My guest today is author Diana Rubino. I met Diana through that fabulous group Authors Helping Authors.
Welcome, Diana, please tell us about yourself.
My passion for history and travel has taken me to every locale of my books, and short stories, set in Medieval and Renaissance England, Egypt, the Mediterranean, colonial Virginia, New England, and New York. My urban fantasy romance, FAKIN’ IT, won a Top Pick award from Romantic Times. I’m a member of Romance Writers of America, the Richard III Society and the Aaron Burr Association. I live on Cape Cod with my husband Chris
Where can readers find you?
Let's learn a little about your writing. How long does it take you to write a book?
Since I write historicals, the research can take up to a year or longer. When I’m writing, I set a daily goal of 2500 words, about 10 pages.
What do you like to do when you're not writing?
I bicycle, golf, play my piano and devour books of any genre. My husband and I have a home on Cape Cod that we try to get to as much as possible.
What do you enjoy most about life?
Having something to look forward to—even something simple, like going to the beach on the weekend.
Where do you start when writing? Research, plotting, outline, or...?
I use Donald Maass's THE BREAKOUT NOVEL WORKBOOK, which has many probing questions about characters and the story. I then write a detailed outline, which I don't always follow when writing. My daily goal is 2500 words a day.
I do everything in Word on my computer, but sometimes I write in longhand; it helps me connect to the characters more closely.
Are your stories driven by plot or character?
Character, in the genres I write in…the characters are who drive the plot; they make the plot what it is. The plot happens because of who they are and what they do to make things happen.
If I was a first time reader of your books, which one would you recommend I start with and why?
I always ask readers what era they’re interested in—medieval, Renaissance (Tudors), or what part of American history. Then I recommend whatever book is set in that era—Richard IIIs time, Henry VIIIs time, colonial, Civil War, early 20th century…and I do have one about vampires on an Italian cruise ship if anyone wants to go there!
What do you hope readers take with them after reading your work?
My mission is to make readers forget their troubles for a while, escape into another time and place, and maybe get a few laughs along the way.
What two authors would we find you reading when taking a break from your own writing?

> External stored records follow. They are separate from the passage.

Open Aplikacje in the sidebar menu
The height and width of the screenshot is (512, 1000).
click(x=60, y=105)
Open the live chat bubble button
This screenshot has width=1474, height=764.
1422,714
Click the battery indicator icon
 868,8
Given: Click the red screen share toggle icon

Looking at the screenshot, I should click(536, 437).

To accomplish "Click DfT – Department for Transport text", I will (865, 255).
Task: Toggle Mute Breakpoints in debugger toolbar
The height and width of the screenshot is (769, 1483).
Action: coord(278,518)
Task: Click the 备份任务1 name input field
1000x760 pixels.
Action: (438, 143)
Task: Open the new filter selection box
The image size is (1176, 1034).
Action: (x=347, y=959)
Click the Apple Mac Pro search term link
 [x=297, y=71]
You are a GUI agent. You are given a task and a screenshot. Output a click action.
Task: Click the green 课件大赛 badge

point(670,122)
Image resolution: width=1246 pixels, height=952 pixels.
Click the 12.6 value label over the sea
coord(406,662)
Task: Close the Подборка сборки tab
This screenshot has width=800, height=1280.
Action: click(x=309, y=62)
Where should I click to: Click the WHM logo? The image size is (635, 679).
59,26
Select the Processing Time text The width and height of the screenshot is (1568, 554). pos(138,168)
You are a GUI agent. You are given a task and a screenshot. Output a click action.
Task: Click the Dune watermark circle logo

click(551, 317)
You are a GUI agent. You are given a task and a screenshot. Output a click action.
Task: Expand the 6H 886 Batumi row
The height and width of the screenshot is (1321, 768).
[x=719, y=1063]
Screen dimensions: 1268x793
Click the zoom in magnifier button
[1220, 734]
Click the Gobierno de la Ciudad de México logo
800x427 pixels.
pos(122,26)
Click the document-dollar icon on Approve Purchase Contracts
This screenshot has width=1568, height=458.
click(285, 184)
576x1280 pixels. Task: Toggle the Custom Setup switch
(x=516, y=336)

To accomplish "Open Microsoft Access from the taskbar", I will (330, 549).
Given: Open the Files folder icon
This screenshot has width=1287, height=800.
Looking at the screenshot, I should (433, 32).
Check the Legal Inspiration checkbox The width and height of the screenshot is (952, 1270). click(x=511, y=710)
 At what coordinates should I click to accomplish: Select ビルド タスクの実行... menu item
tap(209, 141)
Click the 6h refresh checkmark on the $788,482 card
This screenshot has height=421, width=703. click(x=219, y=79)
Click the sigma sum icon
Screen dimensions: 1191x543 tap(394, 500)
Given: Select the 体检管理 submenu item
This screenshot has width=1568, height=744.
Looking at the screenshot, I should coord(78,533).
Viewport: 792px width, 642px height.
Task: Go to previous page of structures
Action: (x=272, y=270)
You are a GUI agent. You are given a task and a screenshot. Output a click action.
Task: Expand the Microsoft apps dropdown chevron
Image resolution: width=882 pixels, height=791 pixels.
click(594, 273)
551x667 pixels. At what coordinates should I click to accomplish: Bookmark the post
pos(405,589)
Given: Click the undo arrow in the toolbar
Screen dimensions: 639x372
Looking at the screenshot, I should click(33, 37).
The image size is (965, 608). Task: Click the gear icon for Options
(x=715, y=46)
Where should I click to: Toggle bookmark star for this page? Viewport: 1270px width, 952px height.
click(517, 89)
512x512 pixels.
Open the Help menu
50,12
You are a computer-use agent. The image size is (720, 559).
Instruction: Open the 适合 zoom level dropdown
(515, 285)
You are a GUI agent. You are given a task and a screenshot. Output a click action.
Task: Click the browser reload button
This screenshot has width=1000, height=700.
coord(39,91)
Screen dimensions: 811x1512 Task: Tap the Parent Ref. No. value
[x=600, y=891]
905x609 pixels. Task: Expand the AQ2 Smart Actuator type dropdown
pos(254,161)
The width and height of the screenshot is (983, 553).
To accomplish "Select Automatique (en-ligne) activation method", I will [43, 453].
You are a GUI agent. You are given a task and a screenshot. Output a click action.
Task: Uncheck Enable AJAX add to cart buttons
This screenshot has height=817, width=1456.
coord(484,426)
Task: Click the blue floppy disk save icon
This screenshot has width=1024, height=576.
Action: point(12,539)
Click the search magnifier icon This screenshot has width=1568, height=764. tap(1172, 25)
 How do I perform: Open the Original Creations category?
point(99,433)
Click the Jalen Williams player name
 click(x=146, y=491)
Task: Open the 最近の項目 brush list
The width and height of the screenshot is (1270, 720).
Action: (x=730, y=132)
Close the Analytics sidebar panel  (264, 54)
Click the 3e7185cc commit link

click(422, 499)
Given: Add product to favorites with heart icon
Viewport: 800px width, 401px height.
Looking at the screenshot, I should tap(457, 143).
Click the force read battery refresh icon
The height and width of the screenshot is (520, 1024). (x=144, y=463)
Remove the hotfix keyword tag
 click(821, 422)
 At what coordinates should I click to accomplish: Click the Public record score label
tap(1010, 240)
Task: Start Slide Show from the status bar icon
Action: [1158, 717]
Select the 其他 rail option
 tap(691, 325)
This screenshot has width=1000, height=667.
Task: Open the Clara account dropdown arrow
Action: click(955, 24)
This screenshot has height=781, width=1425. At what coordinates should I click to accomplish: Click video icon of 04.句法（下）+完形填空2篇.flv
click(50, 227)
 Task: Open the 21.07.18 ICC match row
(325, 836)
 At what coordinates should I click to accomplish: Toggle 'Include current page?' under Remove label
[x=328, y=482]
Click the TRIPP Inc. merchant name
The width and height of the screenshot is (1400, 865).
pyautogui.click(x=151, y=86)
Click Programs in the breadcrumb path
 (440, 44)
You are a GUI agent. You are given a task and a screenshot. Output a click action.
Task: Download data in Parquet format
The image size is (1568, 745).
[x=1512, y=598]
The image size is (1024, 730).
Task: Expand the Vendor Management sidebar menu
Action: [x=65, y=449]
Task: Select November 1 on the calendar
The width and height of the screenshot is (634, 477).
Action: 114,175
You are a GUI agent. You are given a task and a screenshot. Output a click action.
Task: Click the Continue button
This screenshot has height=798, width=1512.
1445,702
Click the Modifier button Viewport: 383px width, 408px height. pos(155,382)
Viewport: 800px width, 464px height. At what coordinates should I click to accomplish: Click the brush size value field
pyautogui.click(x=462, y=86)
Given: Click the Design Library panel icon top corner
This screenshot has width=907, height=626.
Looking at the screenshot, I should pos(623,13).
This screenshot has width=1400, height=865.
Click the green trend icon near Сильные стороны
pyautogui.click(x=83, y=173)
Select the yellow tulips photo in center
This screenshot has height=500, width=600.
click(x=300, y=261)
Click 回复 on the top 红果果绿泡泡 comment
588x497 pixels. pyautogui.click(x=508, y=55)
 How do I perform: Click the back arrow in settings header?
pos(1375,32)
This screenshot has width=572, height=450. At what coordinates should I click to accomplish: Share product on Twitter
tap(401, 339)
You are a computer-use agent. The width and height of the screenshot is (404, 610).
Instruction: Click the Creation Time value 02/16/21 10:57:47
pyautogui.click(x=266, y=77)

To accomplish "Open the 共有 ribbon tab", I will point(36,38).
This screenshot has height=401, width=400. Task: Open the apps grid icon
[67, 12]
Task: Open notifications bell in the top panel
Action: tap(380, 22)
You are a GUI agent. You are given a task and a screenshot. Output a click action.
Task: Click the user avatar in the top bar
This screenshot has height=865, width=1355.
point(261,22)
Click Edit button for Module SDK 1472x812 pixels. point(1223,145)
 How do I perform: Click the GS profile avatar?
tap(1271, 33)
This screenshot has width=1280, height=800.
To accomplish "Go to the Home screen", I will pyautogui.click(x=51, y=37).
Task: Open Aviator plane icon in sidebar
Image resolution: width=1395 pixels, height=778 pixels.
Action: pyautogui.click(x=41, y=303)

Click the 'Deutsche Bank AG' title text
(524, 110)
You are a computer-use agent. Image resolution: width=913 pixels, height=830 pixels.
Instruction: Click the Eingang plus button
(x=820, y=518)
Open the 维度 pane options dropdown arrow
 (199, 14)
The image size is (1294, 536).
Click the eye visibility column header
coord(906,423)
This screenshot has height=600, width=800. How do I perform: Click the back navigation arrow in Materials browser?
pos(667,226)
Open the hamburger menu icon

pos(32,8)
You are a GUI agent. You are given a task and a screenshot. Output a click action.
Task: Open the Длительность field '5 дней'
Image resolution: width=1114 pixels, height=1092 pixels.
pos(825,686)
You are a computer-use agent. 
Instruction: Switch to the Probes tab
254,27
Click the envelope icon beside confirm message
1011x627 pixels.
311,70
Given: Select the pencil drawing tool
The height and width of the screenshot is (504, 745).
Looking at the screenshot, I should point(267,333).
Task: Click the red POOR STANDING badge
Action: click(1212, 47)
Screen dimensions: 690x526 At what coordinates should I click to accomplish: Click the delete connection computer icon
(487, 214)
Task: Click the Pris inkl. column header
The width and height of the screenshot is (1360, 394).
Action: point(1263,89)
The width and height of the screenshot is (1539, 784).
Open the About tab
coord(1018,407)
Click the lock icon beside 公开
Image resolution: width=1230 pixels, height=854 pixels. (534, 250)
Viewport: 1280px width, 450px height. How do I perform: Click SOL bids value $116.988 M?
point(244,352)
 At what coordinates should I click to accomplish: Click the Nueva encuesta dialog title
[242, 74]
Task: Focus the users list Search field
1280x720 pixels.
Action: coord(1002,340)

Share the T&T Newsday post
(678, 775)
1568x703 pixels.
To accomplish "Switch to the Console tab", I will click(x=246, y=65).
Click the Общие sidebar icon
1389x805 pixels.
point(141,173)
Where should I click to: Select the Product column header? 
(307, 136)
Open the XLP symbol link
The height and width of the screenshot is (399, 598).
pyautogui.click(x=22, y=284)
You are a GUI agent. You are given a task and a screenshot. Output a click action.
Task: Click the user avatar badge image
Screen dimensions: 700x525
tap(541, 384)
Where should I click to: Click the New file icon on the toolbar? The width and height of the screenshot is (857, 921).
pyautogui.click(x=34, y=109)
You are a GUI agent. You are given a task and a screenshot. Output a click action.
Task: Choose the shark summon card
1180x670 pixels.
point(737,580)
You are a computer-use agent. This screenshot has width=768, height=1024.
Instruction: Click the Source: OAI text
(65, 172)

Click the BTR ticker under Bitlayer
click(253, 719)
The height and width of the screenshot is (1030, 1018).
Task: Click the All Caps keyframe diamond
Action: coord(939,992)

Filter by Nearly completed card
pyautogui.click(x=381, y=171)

I read all of John Grisham’s books and for nonfiction, Ron Chernow writes the best biographies.
Tell us about your latest release.
My latest release is a time travel romance, DARK BREW.
This story took 11 years from start to finish. In 2004, I read an article by Pamela Butler in the Richard III Society's magazine The Ricardian, about Alice Kyteler, who was accused of witchcraft in 1324. She then vanished into history. I couldn't resist writing a book about her.
Accused of her husband’s murder, druid Kylah McKinley travels back through time to her past life in 1324 Ireland and brings the true killer to justice.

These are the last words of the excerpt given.